Going to need to hit the portal for QBs
One other thing that we know now is that Elliott and Kitchings are going to have to recruit at least one, and probably two, QBs off the transfer portal.
If you’re scoring at home, I’d recommend not looking at the bevy of four- and five-stars putting their name into the portal the next few days.
No one who has a thought of doing enough at the college level to get a sniff at the NFL is going to want to put their futures in the hands of the staff that ruined Brennan Armstrong.
Think: guys who put up decent numbers in the MAC, Sun Belt, Conference USA, maybe FCS, who want a chance at a starting job in Power 5, even if it’s the bottom rung.
I say that because, if you look at the high school recruiting for the upcoming Class of 2023, that’s the kind of talent that the new staff has been able to get to commit – the kids whose other offers are coming from the Group of 5 and FCS.
I say Elliott and Kitchings are going to probably need two guys because I don’t assume that they really think Jay Woolfolk, this year’s backup, is actually their QB of the future.
Remember that, one, Woolfolk was recruited by Anae and Beck to play in Anae’s Air Raid, and two, that he’s also an elite baseball prospect, who would either have to miss a month in the middle of the 2023 UVA Baseball season for spring practice, or miss spring practice so that he doesn’t have to sit out the middle of the 2023 UVA Baseball season.
And, yes, he can try to do both, but you can’t really expect him to learn the offense and get the reps he needs in the spring, do what he needs to do in baseball, somehow still get to class every so often, and not put himself in the hospital with exhaustion.
And even if he does, and wins the starting QB job, you’re still going to need depth at QB, which went from being a position of great strength in the Anae/Beck era to barely there in Year 1 of Elliott/Kitchings, and that was before Armstrong announced that he was leaving.
Maybe it all works out?
Maybe Elliott and Kitchings are able to lure a QB that one or the other had recruited who ended up at another school and would be a perfect fit for the offensive scheme.

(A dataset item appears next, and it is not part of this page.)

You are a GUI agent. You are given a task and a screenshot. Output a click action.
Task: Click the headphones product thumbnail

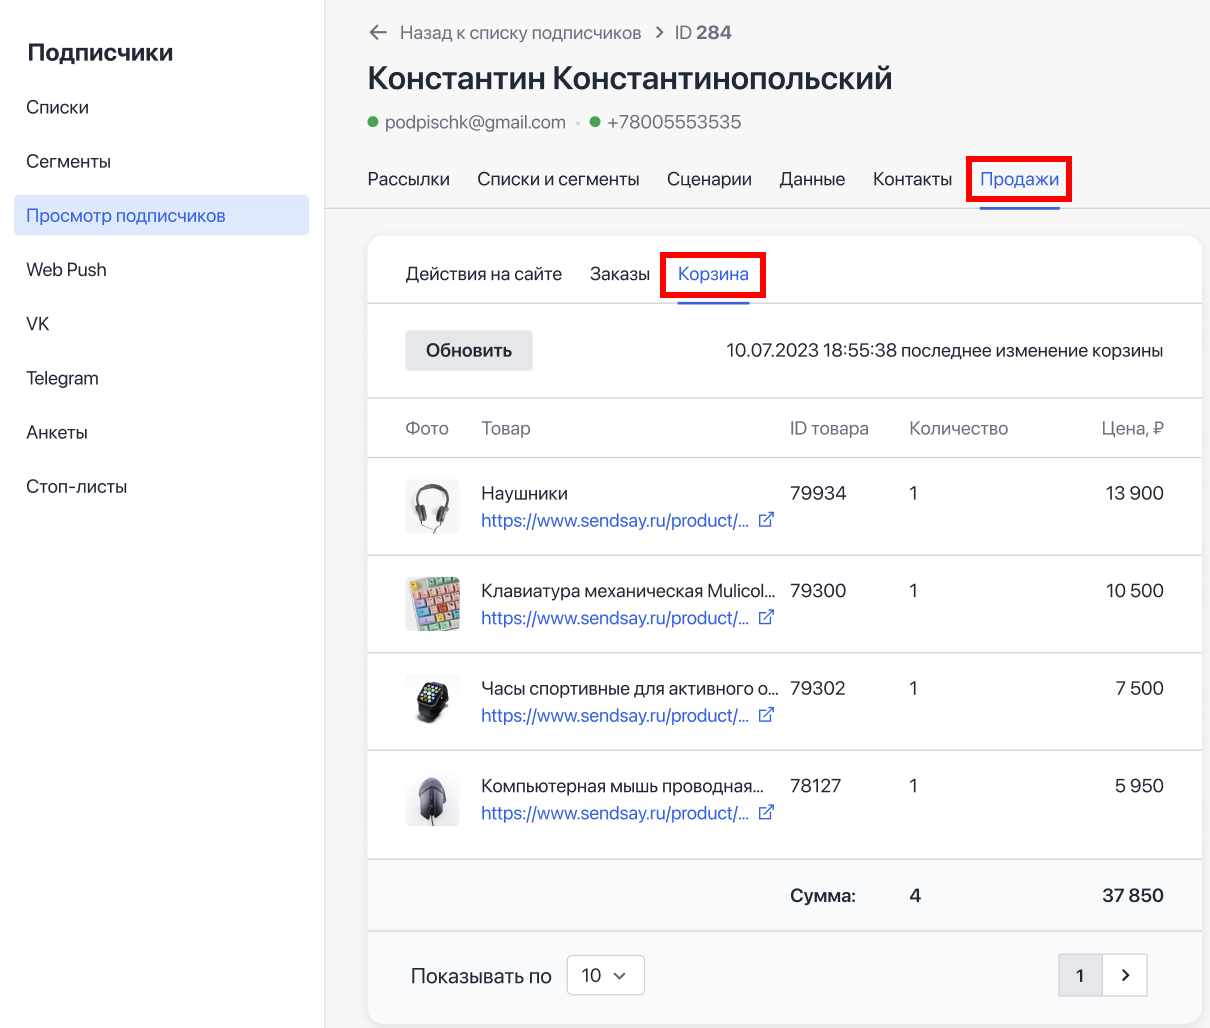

Virginia, under Mendenhall, got two starters who ended up doing enough at UVA to get NFL jobs off via the transfer route, Kurt Benkert and Bryce Perkins.

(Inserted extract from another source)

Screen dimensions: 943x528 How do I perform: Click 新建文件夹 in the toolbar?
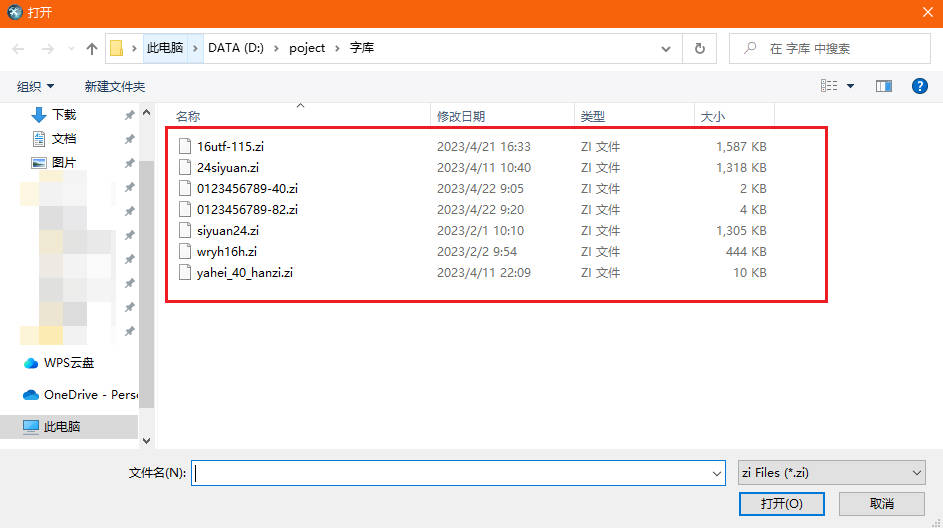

Armstrong was the only homegrown QB of the Mendenhall era.
It’s not the ideal way to build, but until you can get your own guys in and get them acclimated, which can take a couple of years, it can work, as we’ve seen.
I hope for Armstrong, who seems like a good kid, from the limited time I’ve been able to speak with him the past couple of years, that he lands a new gig that gives him the chance to make 2022 go away.
Looking back, he should have looked out for #1 last year, but credit to him, he was loyal to the guys he came up with, and wanted to do something special with them, though it wasn’t meant to be.
One person close to the program has painted to me a dire picture of how things stand in the program right now, that of fear of just how many guys are actually going to come back for the spring semester, given how the football part of the season went, and then on top of that, the way things ended on Nov. 13 making it so that some guys just want to get a fresh start somewhere else.
The football part was already not looking all that promising for 2022 before Nov. 13; after Nov. 13, it may be years before things are right with Virginia Football from an emotional standpoint, and I don’t think we could blame anybody who would decide that they just can’t be a part of it anymore, given everything that has happened.
All we really know is this: absent a decision to shut the program down, they’re going to play games next fall, and there will be 85 guys on scholarship and another 10 to 15 walk-ons in the orange and blue, and we’ll be rooting like hell for them to win.